Homily Four on the Sixth Sunday of Luke
By St. John of Kronstadt
“Then Jesus asked him (the demon-possessed man), saying, ‘What is your name?’ He said, ‘Legion,’ for many demons had entered into him. And they besought Him that He would not command them to go into the abyss” (Luke 8:30–31).
You have heard today, my brethren, the Gospel account of the healing of a demoniac by Jesus Christ, and how the Lord cast out of him a whole legion of demons, that is, six thousand: for the Roman legion contained so many. That is how many evil spirits had gathered to torment one man, by God's permission, of course, for some of his sins. This demoniac is, brethren, an image of the entire human race, tormented by the devil.

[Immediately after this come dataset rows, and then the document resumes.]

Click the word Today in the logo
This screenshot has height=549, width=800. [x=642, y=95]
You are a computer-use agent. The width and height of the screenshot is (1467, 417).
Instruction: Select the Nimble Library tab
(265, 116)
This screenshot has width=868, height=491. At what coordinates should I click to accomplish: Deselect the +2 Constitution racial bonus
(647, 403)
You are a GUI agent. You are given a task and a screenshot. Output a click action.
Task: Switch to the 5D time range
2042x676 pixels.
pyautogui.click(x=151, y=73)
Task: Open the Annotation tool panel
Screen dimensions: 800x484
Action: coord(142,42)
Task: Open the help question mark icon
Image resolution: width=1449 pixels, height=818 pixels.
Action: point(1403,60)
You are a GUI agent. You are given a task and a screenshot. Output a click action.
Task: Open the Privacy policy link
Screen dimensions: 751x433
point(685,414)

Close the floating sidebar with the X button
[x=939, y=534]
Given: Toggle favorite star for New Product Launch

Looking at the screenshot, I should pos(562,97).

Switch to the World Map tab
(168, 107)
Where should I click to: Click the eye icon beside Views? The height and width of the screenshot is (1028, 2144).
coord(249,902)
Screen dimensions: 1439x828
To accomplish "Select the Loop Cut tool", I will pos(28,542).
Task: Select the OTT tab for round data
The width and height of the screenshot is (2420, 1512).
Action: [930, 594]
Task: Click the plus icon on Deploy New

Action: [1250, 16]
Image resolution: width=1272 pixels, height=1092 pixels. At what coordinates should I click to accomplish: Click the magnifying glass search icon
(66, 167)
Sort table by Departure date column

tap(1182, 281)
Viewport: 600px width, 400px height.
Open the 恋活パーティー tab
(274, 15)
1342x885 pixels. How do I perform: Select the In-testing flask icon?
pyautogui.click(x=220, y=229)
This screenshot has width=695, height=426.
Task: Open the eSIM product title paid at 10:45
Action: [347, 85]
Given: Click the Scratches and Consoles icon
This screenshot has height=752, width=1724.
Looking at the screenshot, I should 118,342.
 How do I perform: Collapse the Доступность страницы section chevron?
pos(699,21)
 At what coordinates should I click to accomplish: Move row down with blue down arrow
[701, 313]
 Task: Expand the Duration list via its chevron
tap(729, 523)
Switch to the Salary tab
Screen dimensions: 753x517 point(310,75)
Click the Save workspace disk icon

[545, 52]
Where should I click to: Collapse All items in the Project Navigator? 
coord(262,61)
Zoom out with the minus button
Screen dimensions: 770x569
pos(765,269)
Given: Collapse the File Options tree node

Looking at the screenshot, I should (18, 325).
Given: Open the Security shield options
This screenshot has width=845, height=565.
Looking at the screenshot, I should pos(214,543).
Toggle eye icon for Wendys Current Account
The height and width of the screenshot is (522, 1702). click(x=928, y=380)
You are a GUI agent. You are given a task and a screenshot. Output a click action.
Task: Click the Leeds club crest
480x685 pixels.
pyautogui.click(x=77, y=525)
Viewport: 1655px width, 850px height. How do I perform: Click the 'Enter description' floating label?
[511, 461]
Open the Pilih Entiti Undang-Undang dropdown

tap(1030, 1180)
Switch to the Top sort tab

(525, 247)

This torment is infinitely varied, but in all its forms it is fierce. Take any human passion, any sin or vice you like: at times it can be extremely tormenting, brazenly demanding satisfaction; it struggles, it coerces, it tyrannizes, and often kills both soul and body. Especially in the present evil and difficult times, one need not look far for examples of this kind: suicides and murders abound everywhere. Let us recall, for example, the countless tyrannies of sin over drunkards, madmen, that is, over the carnal, over the misers and money-lovers, over the angry, irritable, envious, wayward, suspicious, and so on and so forth. How many torments the devil inflicts on people; how he mocks those subject to sin, the slaves of sin, but not over the true slaves of God, who serve Him constantly with a pure heart, over whom he has no power. But how many of these true slaves of God are there, living not for themselves, not for the flesh and the world, but for God and their neighbors? And of course, in such torment of the devil over us, it is not God who is to blame, but we, we sinners, slaves of sin and the devil. And so, the Lord clearly shows us with His own eyes through this demon-possessed man how cruel, tormenting, and destructive sin is, and the author of all sin, the devil, and to whom we must resort to be delivered from the torment of sin.